According to the health body, this may be because of your age, weight or another condition you have (like high blood pressure or diabetes).

“Ask your GP surgery for a cholesterol test if you have not had a test before and you’re over 40, overweight, high cholesterol or heart problems run in your family,” it advises.

How to respond

If you are diagnosed with high cholesterol, you’ll usually be recommended lifestyle changes to bring your cholesterol levels under control.

There are several foods which are not just part of a healthy diet, they can actively help to lower your cholesterol too.

According to cholesterol charity Heart UK, cutting down on saturated fat and replacing some of it with unsaturated fats is a great way to lower your cholesterol.

Foods which contain unsaturated fats include:

  • Vegetable oils such as olive, sunflower, corn, rapeseed, nut and seed oils
  • Avocado, nuts and seeds
  • Fat spreads made from vegetable oils, such as sunflower and olive oil.

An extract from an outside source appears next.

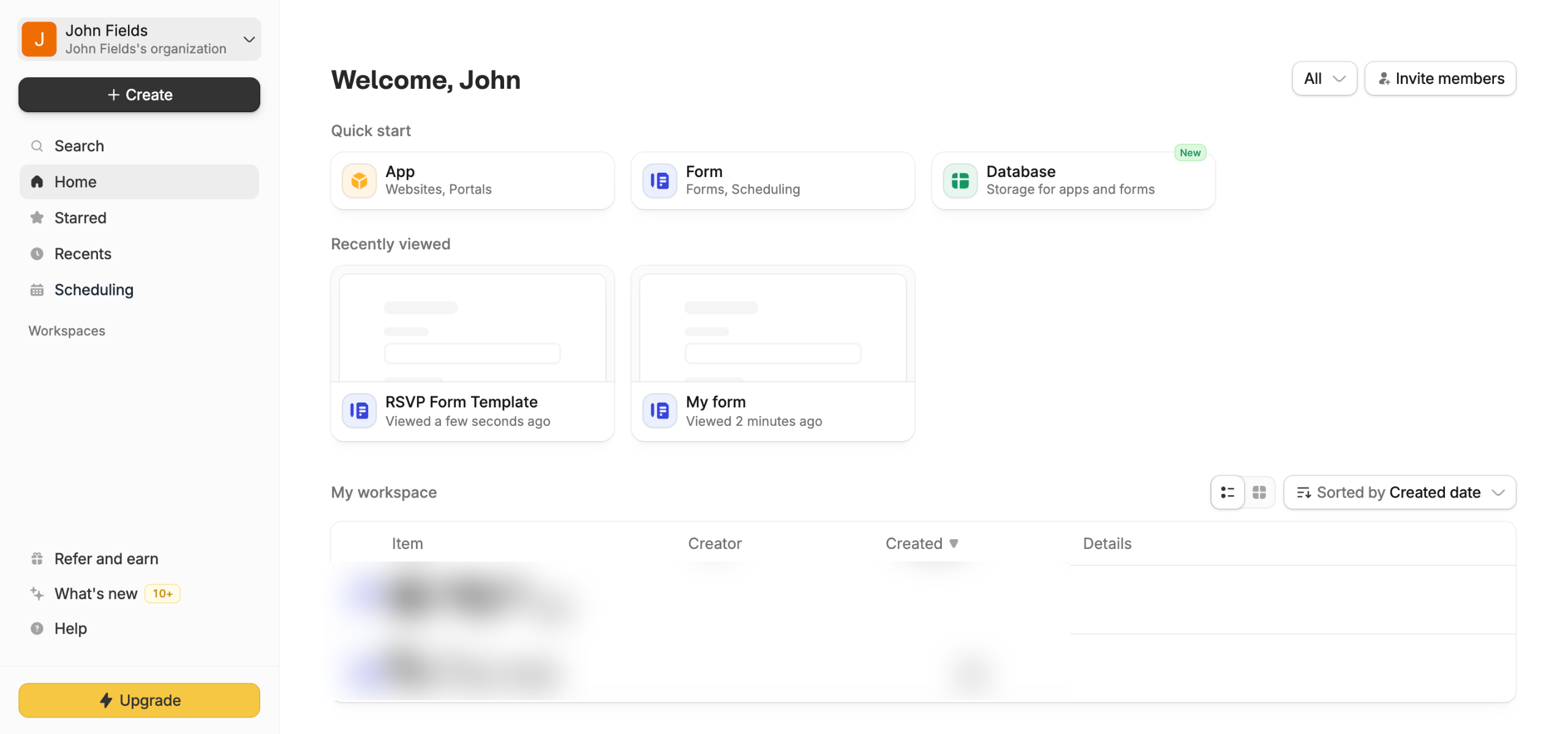Open the All filter dropdown
The width and height of the screenshot is (1568, 734).
click(1324, 78)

Foods containing saturated fat include animal foods, such as meat, butter and other dairy products, and foods that are made with them, such as cakes and biscuits.

According to Heart UK, oily fish are a good source of healthy unsaturated fats, specifically a type called omega-3 fats.

“Aim to eat two portions of fish per week, at least one of which should be oily,” advises the charity.

A portion is 140g, but you could have two or three smaller portions throughout the week, it points out.

“Tinned, frozen or fresh all count e.g. salmon, sardines, pilchards, trout, herring and mackerel.”